Link’s head tipped to the side, and he tucked that away with every other reference Ghirahim had made since they met that he didn’t understand.

“I think you’re wrong,” he said slowly, ignoring Ghirahim’s affronted look, “but I don’t know enough about birds to say why. Look at him, though, he’s playing a—“ Not knowing the word, Link sawed his hands back and forth a few times. “An instrument.”

“That doesn’t make him any less a bird,” Ghirahim pointed out, and Link paused to consider that logic.

“If he could talk, would he still be a bird?”

“He has wings,” Ghirahim said impatiently, as if that was the final say on the matter. “And feathers!”

“Look, I’m just going to go up there and _ask_ if he’s a bird,” Link decided, clapping his knees and rising from his observational crouch. Standing tall beside him, Ghirahim had made no such effort to remain circumspect, but as far as Link could tell, the maybe-bird in question hadn’t noticed their approach either way. “Are you coming?”

“To watch the two of you squawk at each other? No thank you,” he sniffed. “You can inform me later that I was right.”

Ghirahim dissolving into diamonds wasn’t entirely unexpected given that he’d done it before whenever walking became _boring,_ and Link sighed as those diamonds slammed against the sword on his back, leaving him in temporary solitude. It just didn’t seem exactly right to him. Dragonflies had wings, and—and arrows had feather fletching. That didn’t make them birds.

The logistics of catching the maybe-bird’s attention provided a distraction from his musings, though.

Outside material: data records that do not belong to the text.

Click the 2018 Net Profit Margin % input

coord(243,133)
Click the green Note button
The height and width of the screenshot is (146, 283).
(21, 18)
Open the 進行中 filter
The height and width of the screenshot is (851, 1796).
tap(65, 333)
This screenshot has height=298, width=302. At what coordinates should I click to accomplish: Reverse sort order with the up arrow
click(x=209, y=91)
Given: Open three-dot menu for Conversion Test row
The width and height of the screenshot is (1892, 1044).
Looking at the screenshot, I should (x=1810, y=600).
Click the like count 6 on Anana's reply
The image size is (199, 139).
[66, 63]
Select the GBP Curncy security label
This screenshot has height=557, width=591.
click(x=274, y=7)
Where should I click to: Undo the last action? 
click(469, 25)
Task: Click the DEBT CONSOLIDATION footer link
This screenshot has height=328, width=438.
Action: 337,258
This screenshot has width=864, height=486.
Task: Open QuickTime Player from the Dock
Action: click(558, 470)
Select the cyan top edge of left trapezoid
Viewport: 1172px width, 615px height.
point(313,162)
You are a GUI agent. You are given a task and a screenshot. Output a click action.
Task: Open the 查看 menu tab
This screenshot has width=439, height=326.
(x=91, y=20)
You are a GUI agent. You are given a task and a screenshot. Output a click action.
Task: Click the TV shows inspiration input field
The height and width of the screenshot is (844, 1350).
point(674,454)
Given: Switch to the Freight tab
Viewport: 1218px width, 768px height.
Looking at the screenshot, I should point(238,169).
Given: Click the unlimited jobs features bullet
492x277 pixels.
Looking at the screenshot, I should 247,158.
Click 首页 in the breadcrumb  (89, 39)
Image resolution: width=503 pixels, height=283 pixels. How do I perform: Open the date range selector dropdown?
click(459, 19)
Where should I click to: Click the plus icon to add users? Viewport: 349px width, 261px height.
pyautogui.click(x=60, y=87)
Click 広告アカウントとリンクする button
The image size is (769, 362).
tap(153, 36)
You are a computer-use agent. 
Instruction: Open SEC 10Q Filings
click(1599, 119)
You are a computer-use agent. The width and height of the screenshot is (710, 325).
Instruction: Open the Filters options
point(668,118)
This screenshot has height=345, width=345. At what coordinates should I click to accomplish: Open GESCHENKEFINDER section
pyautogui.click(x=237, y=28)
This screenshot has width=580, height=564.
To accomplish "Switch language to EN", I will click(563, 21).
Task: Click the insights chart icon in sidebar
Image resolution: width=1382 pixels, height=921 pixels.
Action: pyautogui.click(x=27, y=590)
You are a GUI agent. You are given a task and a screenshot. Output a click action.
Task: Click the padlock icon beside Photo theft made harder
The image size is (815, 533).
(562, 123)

Scrambling up the step-like stones that he had chosen as a perch, Link waited awkwardly to be noticed for a moment before tapping him lightly on the shoulder.

“Umm…”

“Oh!” The maybe-bird’s song cut short with a discordant wheeze as he whirled around, and Link leaned back carefully, his hands planting themselves automatically on his hips. “I did not hear your approach! I was lost in this song written by my late teacher. He… passed away several years ago, you see, and this was the last song he taught me.” His tall, blue crest of feathers drooped despondently, only to stiffen again in shock as he caught sight of Link’s Slate. “Th-that there, on your hip! ...No. I’m sorry—it’s nothing.” He looked away. “I didn’t mean to pry.”

Link’s mouth was already open, the question that had motivated his approach burning the tip of his tongue, when he hesitated. Would _he_ be prying if he asked? That had to be rude, right? You probably couldn’t just _ask_ someone if they were a bird.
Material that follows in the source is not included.